Jean-Jacques, qu’il faut appeler maintenant Goldman, connaîtra
enfin la carrière que l’on connaît. Il viendra cependant
prêter sa voix sur une première tentative de renaissance
du groupe en 1986. Une renaissance avortée, malgré la
sortie du single « I'm your son ». Cependant plus de 20 ans
après « Last Flight » Taï Phong est de retour
avec l’album « Sun ». On retrouve Khanh bien sûr,
Stéphan et un nouveau chanteur Hervé Acosta. Michael
Jones a, quant à lui, décliné l’invitation ayant
déjà fort à faire avec Goldman. Si quelques
morceaux rappellent le rock progressif d’antan, le reste se veut plus
commercial et moins aventureux. Mal distribué, ne
bénéficiant d’aucune publicité « Sun »
restera en France un album confidentiel. « Sun » trouvera
néanmoins son public… au Japon ! Sans doute les fans nippons
sont-ils plus réceptifs à la musique de Taï Phong !

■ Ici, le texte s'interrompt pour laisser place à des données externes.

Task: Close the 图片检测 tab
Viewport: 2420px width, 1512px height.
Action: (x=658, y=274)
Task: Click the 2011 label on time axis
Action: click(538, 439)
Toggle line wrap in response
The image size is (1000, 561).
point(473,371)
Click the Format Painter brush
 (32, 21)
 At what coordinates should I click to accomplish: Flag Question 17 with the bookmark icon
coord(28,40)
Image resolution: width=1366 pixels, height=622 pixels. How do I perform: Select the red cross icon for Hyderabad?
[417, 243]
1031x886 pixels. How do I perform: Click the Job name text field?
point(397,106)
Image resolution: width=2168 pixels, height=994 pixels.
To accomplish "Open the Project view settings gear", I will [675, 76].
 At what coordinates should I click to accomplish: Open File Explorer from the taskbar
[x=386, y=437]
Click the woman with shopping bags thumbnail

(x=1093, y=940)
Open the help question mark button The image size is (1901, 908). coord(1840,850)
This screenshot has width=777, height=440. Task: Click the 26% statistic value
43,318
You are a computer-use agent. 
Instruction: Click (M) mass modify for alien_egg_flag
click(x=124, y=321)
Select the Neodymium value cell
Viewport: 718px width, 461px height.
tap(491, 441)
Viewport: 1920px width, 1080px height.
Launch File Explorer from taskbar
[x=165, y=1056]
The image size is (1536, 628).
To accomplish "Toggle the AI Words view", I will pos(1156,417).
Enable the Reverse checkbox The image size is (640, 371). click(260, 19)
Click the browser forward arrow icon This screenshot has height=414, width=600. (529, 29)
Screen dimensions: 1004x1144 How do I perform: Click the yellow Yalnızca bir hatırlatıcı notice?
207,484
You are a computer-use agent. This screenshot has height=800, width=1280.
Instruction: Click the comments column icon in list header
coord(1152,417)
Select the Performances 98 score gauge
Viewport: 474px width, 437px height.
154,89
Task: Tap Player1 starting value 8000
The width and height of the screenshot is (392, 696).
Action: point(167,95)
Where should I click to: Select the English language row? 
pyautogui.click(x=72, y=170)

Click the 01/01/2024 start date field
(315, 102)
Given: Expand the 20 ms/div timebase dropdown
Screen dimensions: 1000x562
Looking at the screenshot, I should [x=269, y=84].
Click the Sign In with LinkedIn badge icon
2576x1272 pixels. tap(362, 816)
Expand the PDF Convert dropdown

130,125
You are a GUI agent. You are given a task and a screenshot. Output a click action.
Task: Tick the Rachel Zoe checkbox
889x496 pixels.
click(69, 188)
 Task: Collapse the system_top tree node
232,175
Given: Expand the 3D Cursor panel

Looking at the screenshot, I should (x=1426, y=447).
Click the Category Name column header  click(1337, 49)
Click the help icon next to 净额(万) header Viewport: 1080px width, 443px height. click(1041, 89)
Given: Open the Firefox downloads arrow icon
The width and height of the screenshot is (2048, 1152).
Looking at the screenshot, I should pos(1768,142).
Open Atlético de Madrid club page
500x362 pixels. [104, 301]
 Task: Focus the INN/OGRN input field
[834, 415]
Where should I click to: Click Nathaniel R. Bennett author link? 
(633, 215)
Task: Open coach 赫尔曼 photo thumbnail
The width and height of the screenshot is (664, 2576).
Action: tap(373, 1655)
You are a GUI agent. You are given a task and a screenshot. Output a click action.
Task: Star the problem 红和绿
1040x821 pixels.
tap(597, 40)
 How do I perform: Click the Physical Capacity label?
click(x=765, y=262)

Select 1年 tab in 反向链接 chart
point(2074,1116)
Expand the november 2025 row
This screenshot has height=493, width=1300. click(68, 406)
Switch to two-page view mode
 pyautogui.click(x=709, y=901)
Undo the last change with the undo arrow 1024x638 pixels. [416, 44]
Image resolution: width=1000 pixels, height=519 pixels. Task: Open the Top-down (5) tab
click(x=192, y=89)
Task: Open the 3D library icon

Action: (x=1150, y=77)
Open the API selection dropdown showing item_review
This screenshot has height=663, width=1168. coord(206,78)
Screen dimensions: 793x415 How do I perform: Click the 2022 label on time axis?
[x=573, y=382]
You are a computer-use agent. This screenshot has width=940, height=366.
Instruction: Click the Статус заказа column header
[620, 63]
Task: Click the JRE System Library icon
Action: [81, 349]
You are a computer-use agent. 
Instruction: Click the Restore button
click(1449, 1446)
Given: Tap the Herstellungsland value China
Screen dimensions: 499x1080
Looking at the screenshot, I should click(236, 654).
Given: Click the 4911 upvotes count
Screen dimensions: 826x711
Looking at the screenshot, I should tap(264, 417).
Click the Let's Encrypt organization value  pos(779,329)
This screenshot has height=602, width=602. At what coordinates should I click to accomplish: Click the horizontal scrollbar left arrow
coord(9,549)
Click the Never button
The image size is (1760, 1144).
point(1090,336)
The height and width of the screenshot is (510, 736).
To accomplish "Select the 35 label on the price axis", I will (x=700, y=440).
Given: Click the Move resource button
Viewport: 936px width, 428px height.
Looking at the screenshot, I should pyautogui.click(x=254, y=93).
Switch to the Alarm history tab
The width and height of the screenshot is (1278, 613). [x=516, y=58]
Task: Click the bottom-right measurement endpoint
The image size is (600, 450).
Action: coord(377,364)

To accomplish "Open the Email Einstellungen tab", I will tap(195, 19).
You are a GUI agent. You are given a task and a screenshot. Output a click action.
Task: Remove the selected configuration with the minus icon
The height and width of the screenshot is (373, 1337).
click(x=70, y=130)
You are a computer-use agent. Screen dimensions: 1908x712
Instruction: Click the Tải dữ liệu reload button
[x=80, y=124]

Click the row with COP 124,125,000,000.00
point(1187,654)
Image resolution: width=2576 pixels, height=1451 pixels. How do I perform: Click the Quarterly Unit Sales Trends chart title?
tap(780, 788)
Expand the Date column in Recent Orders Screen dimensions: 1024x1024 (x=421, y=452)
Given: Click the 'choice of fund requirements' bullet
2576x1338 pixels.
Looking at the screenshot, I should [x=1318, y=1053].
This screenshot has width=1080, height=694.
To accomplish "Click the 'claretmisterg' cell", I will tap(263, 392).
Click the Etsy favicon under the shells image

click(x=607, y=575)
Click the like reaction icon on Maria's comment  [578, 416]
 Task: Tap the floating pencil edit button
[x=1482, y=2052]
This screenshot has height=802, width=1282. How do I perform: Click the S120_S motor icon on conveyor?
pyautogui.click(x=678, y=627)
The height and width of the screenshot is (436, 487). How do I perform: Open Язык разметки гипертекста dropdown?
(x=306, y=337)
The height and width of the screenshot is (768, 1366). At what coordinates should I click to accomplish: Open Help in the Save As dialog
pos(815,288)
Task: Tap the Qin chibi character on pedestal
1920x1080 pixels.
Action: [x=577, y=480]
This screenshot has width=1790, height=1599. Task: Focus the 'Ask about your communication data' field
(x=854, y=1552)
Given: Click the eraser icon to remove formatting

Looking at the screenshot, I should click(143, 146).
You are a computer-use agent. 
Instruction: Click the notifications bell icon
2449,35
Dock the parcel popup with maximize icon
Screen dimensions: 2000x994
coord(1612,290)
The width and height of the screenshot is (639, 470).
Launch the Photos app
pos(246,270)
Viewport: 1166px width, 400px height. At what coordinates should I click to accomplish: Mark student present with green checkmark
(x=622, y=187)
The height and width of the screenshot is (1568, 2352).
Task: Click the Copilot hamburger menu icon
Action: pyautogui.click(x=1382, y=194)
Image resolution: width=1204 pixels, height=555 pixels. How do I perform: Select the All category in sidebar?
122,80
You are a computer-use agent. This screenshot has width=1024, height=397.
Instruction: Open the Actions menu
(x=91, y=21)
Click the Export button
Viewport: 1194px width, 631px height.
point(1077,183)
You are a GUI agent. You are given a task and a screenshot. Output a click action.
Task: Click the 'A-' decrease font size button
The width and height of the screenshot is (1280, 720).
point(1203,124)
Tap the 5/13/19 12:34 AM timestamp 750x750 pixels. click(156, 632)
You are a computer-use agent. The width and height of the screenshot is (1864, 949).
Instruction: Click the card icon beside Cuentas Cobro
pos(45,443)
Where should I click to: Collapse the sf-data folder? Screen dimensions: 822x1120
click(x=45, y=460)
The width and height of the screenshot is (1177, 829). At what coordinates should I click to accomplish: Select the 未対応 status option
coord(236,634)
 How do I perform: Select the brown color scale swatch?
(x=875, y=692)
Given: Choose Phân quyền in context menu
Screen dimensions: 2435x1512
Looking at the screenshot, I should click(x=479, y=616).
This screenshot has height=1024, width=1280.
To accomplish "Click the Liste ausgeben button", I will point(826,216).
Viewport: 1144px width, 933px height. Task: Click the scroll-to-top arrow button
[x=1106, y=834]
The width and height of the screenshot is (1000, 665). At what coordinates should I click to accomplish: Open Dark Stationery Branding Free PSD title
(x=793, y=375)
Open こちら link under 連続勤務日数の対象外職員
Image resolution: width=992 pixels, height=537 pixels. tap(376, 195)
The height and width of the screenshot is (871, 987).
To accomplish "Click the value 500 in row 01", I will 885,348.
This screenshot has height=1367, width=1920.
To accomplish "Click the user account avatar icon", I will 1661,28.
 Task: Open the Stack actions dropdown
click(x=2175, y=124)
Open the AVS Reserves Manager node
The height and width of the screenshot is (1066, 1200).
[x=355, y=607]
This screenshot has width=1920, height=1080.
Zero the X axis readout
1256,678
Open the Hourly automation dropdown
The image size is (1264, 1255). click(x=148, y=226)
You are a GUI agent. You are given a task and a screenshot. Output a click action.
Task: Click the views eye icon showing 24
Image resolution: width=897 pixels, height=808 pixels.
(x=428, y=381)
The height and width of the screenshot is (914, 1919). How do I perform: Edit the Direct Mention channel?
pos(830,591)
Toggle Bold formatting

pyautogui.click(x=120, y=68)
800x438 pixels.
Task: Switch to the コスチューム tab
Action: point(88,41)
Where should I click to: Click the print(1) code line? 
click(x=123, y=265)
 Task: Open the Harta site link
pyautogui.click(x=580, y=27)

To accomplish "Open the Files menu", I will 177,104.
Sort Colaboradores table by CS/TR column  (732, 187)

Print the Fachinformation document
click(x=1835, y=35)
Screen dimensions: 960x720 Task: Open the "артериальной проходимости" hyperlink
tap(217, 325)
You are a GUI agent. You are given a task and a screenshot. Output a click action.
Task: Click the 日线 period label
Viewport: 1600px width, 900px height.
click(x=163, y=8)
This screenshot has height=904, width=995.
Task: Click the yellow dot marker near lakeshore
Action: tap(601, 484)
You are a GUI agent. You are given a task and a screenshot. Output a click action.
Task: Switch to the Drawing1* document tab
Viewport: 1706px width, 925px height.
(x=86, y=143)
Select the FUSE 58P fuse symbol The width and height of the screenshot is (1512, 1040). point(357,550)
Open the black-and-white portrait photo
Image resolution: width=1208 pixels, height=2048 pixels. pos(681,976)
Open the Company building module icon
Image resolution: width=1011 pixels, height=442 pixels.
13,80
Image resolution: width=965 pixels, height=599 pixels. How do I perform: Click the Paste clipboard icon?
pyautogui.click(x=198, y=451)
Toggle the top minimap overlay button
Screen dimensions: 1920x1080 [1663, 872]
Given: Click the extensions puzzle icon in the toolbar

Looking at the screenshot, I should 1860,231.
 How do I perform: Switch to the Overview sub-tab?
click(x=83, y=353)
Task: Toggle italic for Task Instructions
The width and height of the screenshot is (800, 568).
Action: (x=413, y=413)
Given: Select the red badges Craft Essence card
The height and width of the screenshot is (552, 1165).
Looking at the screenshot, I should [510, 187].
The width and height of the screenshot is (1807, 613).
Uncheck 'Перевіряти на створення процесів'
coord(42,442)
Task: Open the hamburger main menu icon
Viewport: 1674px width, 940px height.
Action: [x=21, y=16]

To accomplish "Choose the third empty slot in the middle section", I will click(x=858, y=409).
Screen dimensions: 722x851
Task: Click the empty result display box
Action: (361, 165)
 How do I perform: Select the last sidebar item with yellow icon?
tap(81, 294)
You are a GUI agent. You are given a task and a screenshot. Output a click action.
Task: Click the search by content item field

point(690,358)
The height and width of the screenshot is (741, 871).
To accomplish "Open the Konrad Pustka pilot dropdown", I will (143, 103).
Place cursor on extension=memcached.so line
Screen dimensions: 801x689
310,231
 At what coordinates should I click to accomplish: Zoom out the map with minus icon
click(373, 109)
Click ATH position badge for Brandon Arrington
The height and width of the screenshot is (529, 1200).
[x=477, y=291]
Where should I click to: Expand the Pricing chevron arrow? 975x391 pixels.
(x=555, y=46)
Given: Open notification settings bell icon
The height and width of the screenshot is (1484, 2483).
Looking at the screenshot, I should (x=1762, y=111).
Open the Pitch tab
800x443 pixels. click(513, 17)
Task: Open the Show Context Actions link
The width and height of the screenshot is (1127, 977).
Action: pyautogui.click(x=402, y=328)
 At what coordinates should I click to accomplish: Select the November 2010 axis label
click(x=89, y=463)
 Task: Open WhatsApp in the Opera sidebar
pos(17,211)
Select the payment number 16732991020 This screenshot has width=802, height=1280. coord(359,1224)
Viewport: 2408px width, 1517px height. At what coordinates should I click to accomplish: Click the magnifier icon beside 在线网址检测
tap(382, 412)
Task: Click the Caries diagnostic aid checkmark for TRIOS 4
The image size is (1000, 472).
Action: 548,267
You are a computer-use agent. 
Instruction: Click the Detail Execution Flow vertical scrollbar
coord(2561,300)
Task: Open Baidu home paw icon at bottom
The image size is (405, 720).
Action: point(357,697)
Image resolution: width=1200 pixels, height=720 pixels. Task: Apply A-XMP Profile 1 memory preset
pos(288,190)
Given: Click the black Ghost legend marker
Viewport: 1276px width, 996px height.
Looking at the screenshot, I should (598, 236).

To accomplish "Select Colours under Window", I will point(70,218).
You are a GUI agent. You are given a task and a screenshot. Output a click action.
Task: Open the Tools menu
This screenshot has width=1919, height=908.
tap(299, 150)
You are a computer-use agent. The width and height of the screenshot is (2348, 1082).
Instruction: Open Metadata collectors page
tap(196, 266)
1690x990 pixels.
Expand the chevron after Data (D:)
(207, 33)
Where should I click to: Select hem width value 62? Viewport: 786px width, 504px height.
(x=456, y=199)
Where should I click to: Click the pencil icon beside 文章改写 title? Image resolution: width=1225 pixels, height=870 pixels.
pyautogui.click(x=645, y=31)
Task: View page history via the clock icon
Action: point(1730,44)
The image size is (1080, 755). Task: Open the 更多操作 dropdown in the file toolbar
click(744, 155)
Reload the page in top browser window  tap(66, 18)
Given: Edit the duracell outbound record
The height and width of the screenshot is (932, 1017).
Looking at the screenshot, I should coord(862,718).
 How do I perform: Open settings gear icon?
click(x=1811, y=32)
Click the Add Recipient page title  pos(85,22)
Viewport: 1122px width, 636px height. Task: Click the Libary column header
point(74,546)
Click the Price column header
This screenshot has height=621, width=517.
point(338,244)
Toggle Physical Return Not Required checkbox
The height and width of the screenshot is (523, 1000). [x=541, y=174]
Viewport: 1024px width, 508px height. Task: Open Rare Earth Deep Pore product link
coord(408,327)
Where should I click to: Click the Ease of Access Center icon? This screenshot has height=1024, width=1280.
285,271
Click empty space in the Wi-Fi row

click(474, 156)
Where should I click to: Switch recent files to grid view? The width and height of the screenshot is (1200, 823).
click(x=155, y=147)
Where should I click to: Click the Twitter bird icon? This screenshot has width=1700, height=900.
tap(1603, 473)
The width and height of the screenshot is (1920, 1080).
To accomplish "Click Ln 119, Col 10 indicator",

Aujourd’hui, si Goldman a su tirer son épingle du jeu, le groupe
semble en totale léthargie. Un beau gâchis pour ces
musiciens talentueux qui avaient su créer une musique de
qualité. Taï Phong avait tout pour devenir un grand groupe
et certainement l’un des seuls à pouvoir rivaliser avec leurs
cousins anglo-saxons sur leur propre terrain.